Newsmakers


Editorial: When Kids Desperately Need Help

BY September 26, 2017

You join CEO Jackie Stephens for a tour through the Children’s Advocacy Center in Naples and you can’t help but be charmed by the cheery paintings all about, the toy box and a closet full of brand-new clothes for kids. But keep looking and you see more—for example, the ominous room with screens where law enforcement people can watch protectively over child victims in crisis from some heartbreaking incidents.

And so it is with Jackie, too, cheerful, walking and talking briskly as she moves, yet so painfully mindful of the stream of some 1,900 or so sorrowful cases that her center takes on every year. For CAC is Collier County’s only immediate refuge for children subjected to physical or sexual abuse. I asked her to describe some of the cases in the name of understanding the realities her team confronts in trying to make things better in pretty difficult circumstances.

“Well,” Jackie says, “we had a 12-year-old girl here who was sexually abused by her stepfather. She was interviewed by a counselor here and given a medical exam. And the worst part? The girl kept saying, ‘My mom chose him over me and knew him for only four years.’” The case came through the Florida Hotline—with the Department of Children and Families and law enforcement people part of the mix. The stepfather was arrested, convicted and sent to jail. The child went to foster care. With counseling of both mom and daughter, she was eventually reunited with her mother.

Jackie tells of a 5-year-old boy with cerebral palsy from Golden Gate City. His mother ignored him and didn’t feed him and he was within days of dying.

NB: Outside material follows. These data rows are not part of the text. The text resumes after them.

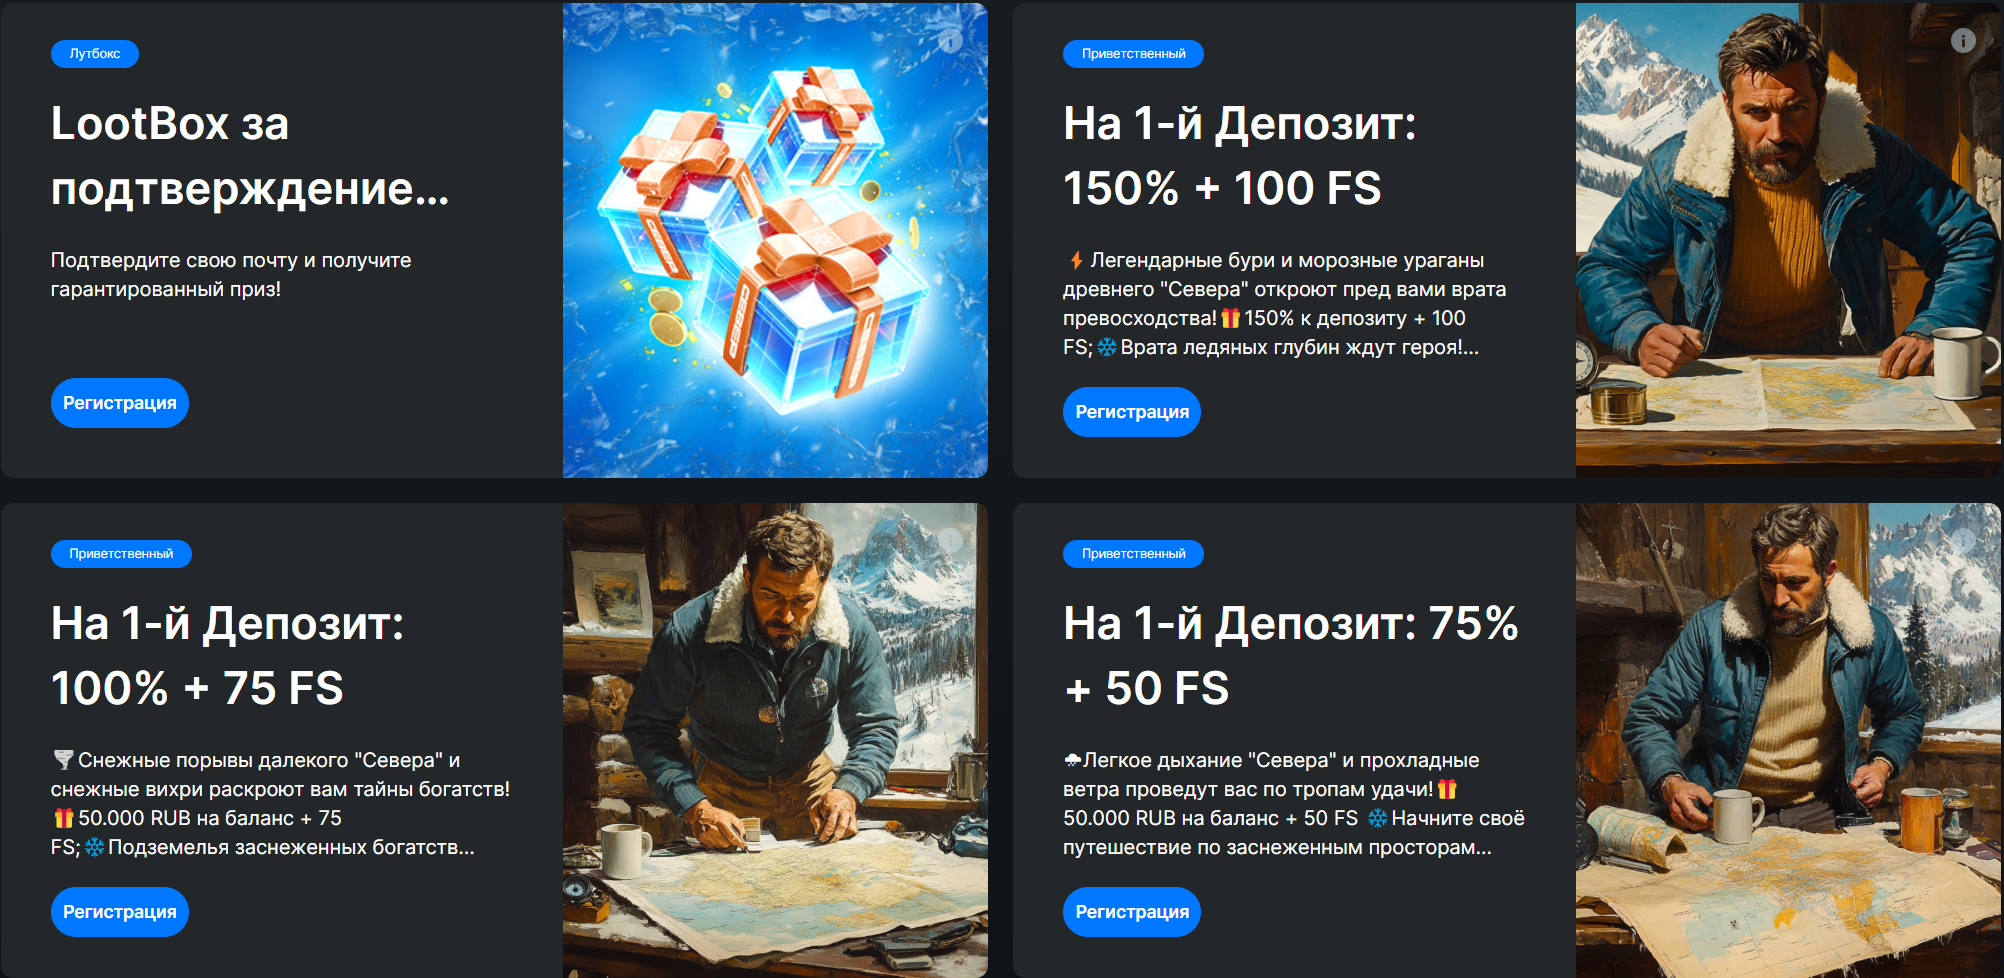The width and height of the screenshot is (2004, 978).
Task: Show info icon on 100% + 75 FS card
Action: tap(951, 541)
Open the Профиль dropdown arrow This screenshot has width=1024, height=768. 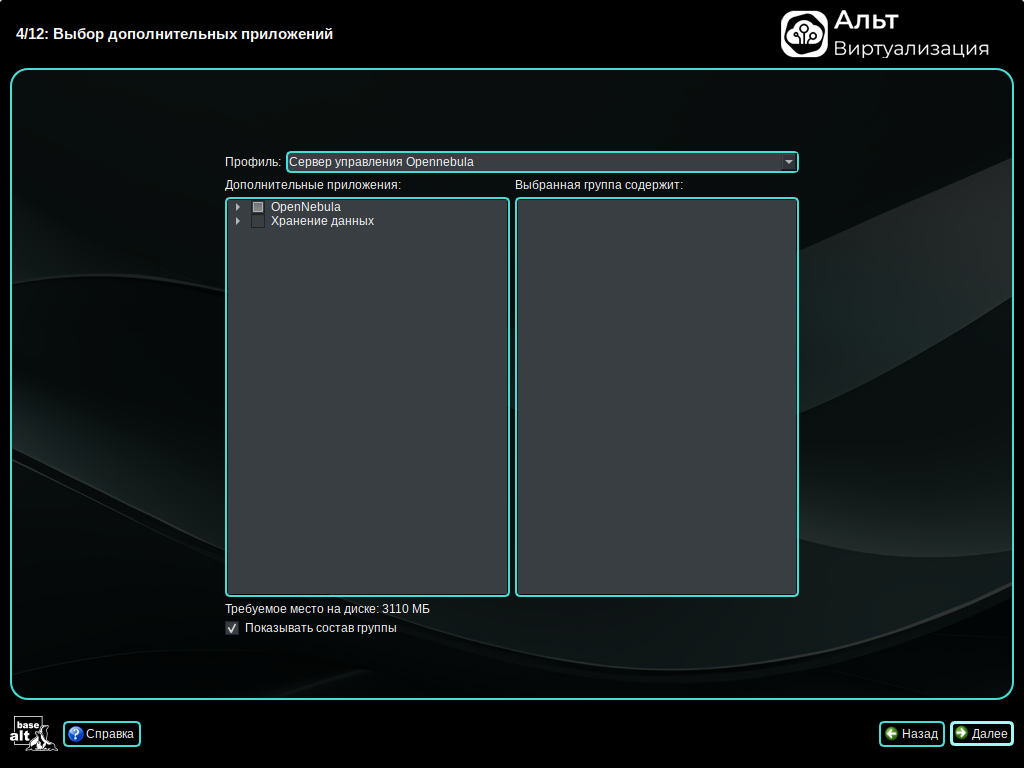pyautogui.click(x=788, y=162)
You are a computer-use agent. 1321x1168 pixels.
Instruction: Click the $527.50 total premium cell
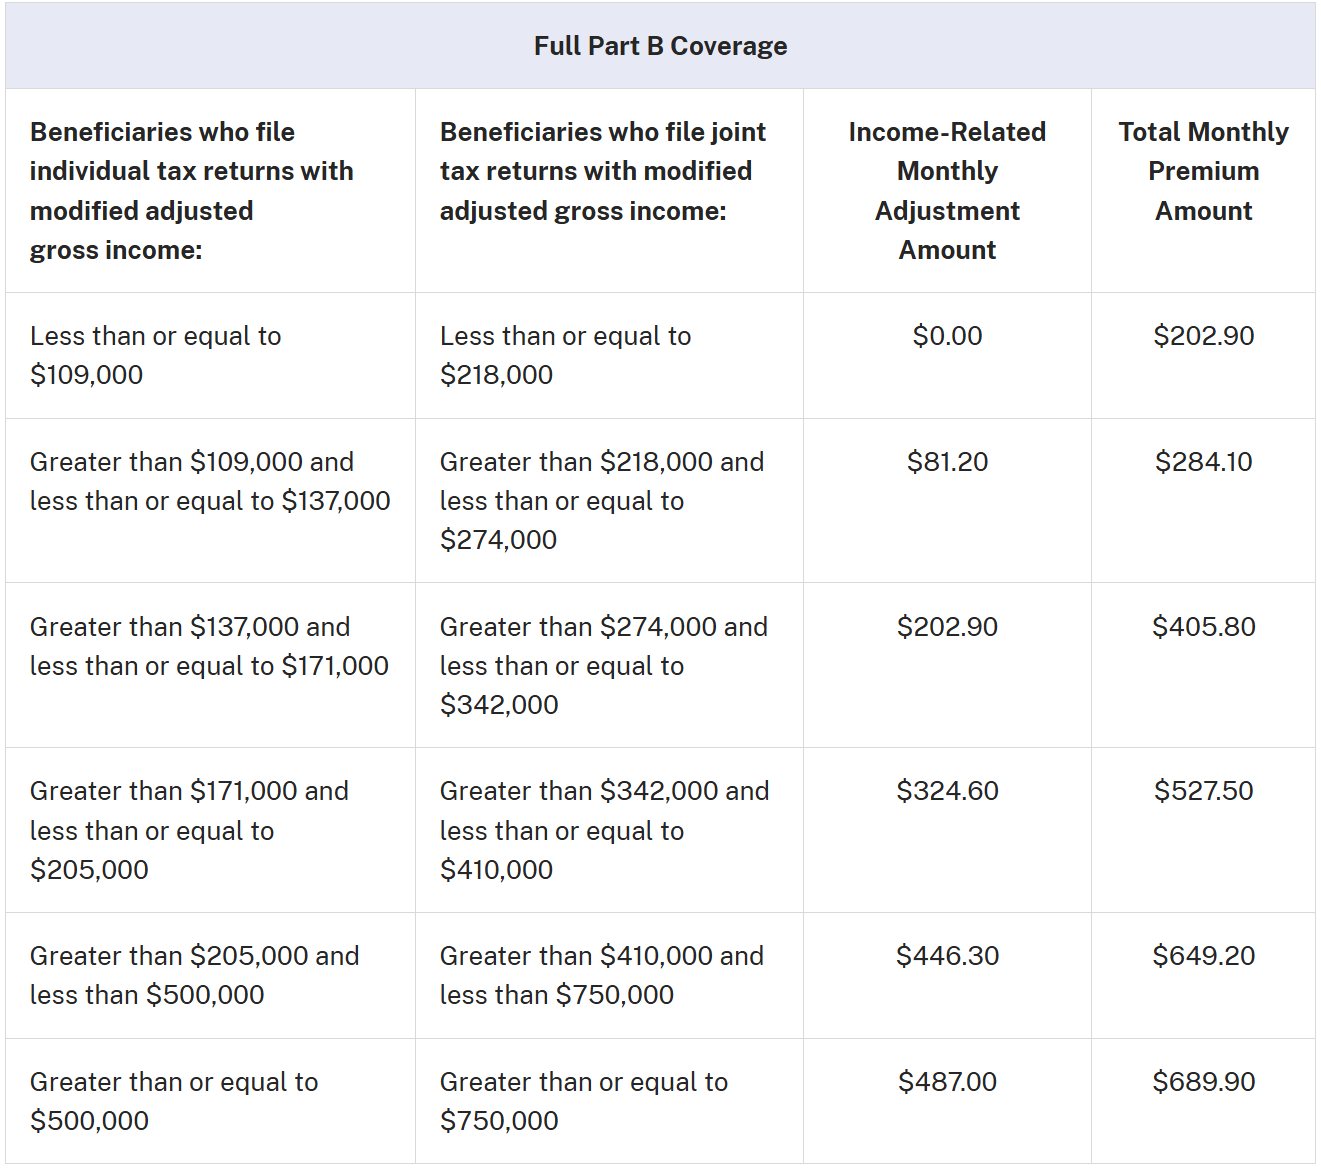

CAC got him to a hospital, where doctors had to figure out the effects of the neglect as separate from his disease symptoms. They got him back to a much better place medically, and he progressed enough to be moved to a foster home. “Now,” Jackie says, “he’s much, much better, has a beautiful smile and is adorable.”

Then there is the young couple with drug issues who had their two kids sent off to live with relatives. After successful rehab, they got intensive in-home coaching from CAC, especially on coping with the children’s issues. In the end, with the kids back home, they told the instructor that the classes were the “most helpful” thing they did to get their lives back together.

And Jackie reports with some feeling about a high school girl who was so seriously injured in a sexual assault case that she had to be sent to a hospital out of the area for special treatment. She was home-schooled her entire senior year and graduated with a 4.9 GPA. “We gave her therapy for psychological trauma and advocated for her in the legal matters and court trial. She’s now in college, has won art awards and did art for our auctions that got pretty good prices. She volunteers for us, too.”

As if it weren’t enough, as we’ve seen, for CAC to provide all these varied services, well—there are the obstacles. Like the county withholding grant money for 10 months while doing an audit. Or getting only half of some grants or only for certain services. Says Jackie: “It’s like baking a cake without eggs and vanilla and expecting it still to meet full expectations.”

Looking ahead, Jackie talks about expansion right next door to her office. The space would add 1,000 square feet to the 5,000 CAC already has. “Among other services for kids,” Jackie says, “it would allow more counseling for parents, especially preventive measures.” The plans for funding are afoot.

Jackie’s been at this for CAC for 25 years and prepared well for it with her B.S. in psychology from the Florida Institute of Technology, her M.S. in counseling from Rollins College and her many years as lead quality assurance consultant for the Florida Department of Health Child Protection Team Program.

Her escapes from the intensity of it all? She’s an avid fiction reader—and is it surprising that she says she likes happy endings? She loves travel and doing artsy things like quilting and making jewelry. But back to business. She started out as a case manager and occasionally gets hands-on with them now. “Need the plumbing fixed? A new light bulb? I’m there for it,” she says. “That’s the nonprofit game.” And Jackie Stephens is quite the player with quite the track record to show for it.